El adiós de un viejo cascarrabias.
Ayer falleció Norman Mailer, el periodista/escritor norteamericano, niño terrible de las letras. Recuerdo que empecé a leerlo cuando estudiaba letras, cuando nadie en esa facultad te lo mencionaba como alguien importante. Empecé con “Los ejércitos de la Noche”, después vino “El parque de los ciervos”, (un tiempo yo firmaba como Marion Faye en algunos foros de Internet), El evangelio según el Hijo, Los tipos duros no bailan y mi favorita de todas ellas, “La canción del verdugo”. Una novela con la que me volví loco. Fue tal la importancia, que era un libro prestado que simplemente no devolví (sorry Mitch) pero hay cosas más poderosas que la moral o los buenos modales. Supongo que Mailer lo sabía. Y apoyaría mi decisión. Incluso sabiendo que aquel libro era un premio por un concurso, creo, de cuentos del Metro. Maldita sea. Cada vez que lo recuerdo me siento mal. “La canción del verdugo” ganó el premio Pulitzer en 1980 y es la historia de Gary Gilmore, un asesino múltiple que saltó a la fama tanto por la brutalidad de sus crímenes como por su largo y angustiante proceso penal, en el que Gilmore se negó a apelar, poniendo en problemas el sistema judicial americano. Mailer sostuvo cientos de entrevistas con diferentes personas y reconstruyó los acontecimientos de un modo magistral, en una novela que simplemente no puedes soltar y que recomiendo totalmente, ya sea que tengan que robarla para conseguirla.
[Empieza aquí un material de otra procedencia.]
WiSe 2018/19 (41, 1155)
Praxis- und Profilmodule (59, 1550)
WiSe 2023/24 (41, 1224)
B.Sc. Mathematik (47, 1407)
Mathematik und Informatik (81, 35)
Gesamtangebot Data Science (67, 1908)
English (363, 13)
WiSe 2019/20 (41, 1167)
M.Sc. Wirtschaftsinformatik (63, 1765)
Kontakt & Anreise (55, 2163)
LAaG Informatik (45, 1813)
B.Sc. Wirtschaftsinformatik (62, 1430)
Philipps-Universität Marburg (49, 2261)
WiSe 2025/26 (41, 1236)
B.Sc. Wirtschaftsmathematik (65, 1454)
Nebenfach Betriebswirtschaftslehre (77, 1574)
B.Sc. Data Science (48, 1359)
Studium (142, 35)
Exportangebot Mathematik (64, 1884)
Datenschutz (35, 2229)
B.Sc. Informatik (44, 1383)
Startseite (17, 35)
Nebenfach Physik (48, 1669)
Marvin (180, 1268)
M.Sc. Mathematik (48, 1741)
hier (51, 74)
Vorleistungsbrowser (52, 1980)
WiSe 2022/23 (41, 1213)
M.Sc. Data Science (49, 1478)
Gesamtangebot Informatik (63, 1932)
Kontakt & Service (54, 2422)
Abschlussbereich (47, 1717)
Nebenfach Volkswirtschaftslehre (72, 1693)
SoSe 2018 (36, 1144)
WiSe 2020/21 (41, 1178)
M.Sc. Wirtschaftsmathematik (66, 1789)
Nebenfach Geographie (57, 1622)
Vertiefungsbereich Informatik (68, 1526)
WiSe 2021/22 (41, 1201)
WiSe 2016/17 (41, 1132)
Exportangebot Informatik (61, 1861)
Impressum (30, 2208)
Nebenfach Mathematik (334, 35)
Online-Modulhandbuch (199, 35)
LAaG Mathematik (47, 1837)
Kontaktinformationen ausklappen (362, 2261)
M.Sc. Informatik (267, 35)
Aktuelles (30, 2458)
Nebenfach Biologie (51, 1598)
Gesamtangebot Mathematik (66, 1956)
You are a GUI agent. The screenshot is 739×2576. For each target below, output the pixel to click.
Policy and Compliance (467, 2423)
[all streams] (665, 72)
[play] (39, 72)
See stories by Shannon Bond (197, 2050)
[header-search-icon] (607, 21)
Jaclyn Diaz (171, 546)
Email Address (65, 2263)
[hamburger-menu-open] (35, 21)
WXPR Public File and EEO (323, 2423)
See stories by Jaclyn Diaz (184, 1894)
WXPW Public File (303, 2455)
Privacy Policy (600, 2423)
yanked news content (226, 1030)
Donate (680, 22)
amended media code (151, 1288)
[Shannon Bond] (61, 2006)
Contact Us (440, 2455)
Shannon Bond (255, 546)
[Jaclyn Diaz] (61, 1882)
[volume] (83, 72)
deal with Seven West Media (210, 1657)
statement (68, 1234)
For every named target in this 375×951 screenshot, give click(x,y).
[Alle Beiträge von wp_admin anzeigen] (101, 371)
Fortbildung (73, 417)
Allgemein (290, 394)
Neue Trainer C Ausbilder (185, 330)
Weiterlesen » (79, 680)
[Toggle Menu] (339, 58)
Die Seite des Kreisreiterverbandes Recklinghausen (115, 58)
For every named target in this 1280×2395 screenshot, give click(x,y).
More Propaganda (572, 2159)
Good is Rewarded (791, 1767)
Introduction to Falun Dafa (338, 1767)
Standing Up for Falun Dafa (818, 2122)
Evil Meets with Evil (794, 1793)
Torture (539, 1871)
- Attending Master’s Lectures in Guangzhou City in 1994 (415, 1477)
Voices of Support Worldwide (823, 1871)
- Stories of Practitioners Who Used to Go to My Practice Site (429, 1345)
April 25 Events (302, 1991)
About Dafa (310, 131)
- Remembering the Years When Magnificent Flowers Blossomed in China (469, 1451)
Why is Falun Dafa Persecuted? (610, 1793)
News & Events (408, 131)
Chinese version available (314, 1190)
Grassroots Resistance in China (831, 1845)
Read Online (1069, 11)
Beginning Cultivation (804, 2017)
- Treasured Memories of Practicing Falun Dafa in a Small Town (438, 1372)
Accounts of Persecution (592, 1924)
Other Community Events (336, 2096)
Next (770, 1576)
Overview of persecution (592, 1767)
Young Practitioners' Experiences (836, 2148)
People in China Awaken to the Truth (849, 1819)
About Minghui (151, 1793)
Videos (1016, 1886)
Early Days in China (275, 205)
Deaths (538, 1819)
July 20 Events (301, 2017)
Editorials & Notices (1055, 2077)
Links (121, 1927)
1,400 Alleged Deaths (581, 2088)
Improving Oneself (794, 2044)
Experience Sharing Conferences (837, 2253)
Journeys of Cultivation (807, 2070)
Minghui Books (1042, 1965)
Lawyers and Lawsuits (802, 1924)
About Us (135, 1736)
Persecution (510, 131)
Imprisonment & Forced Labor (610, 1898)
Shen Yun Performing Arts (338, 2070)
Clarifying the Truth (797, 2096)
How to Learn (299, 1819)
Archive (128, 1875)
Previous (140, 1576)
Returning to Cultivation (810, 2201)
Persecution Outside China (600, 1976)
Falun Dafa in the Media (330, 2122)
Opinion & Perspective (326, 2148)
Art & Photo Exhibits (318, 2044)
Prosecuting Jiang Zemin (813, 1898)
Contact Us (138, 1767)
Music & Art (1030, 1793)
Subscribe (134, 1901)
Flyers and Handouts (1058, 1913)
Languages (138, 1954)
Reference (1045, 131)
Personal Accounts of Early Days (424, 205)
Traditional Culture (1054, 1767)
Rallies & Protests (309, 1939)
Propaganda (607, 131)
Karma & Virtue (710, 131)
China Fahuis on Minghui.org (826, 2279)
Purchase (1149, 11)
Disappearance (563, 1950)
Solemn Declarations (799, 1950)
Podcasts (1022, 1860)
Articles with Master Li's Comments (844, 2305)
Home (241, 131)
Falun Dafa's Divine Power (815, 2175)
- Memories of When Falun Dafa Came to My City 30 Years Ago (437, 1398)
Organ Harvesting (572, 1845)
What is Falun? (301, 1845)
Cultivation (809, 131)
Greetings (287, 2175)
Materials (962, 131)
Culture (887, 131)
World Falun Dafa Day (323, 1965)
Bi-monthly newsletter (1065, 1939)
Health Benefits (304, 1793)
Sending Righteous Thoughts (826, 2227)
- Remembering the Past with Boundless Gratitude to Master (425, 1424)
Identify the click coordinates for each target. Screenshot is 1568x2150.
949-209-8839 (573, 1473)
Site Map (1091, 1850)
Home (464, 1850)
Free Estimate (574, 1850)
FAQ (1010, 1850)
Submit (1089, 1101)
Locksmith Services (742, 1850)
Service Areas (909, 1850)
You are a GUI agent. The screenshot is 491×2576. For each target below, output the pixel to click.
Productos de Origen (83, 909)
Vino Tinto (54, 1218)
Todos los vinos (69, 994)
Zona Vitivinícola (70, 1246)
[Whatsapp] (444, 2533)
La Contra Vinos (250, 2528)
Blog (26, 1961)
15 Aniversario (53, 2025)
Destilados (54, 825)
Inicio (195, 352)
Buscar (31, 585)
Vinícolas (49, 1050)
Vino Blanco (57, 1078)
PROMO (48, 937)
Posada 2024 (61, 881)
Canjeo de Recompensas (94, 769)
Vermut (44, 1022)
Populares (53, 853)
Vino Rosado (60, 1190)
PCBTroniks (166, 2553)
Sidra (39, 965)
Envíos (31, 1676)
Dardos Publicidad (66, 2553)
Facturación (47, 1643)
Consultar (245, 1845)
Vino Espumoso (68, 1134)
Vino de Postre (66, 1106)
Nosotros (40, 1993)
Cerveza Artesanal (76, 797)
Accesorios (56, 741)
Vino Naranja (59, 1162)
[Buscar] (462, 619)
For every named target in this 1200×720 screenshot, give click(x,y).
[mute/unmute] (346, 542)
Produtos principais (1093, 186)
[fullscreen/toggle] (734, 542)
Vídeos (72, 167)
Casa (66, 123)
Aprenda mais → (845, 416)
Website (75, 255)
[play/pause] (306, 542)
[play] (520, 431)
Ayer fui a ver “Infame”, esa pésima película sobre Truman Capote, y a la salida me enteré de que había muerto Mailer. Las comparaciones entre “La canción del Verdugo” y “A Sangre Fría” surgen de inmediato, ambas novelas demuestran que cuando el periodismo es ejercido con talento, surgen obras maestras. Tanto Mailer con Capote se obsesionaron con casos criminales reales e hicieron lo que todo periodista barato no habría hecho nunca: involucrarse. Por no atreverse, por no ver la oportunidad, por carecer de talento, o simplemente, por falta de interés. Ahí donde la prensa vio un caso de sangre más, del que hubo que pasar al día siguiente, ellos vieron, cada uno en un estilo particular, la marginalidad al descubierto, una realidad que no puedes dejar pasar, que te atrapa, te envuelve. Casos miserables, asesinatos sin razón. “La canción del verdugo” comienza siendo un hecho singular para convertirse en la realidad de todo un país. En fin, se murió Mailer, otro de los grandes. Nada que hacer, se vendrán sus películas ahora y convertirán a su enojada figura en un héroe de acción.
Van a hacerlo pedazos. Una dulce ironía.




Leí la misma copia que te prestaron y que finalmente no devolviste, creo que el crimen siempre se perpetua. Excelente libro, hace tiempo que no me acuerdo de un libro que lo haya devorado con tantas ganas. Una pena para los fans de Mailer, ya no se escuchará su grave voz por estos lados.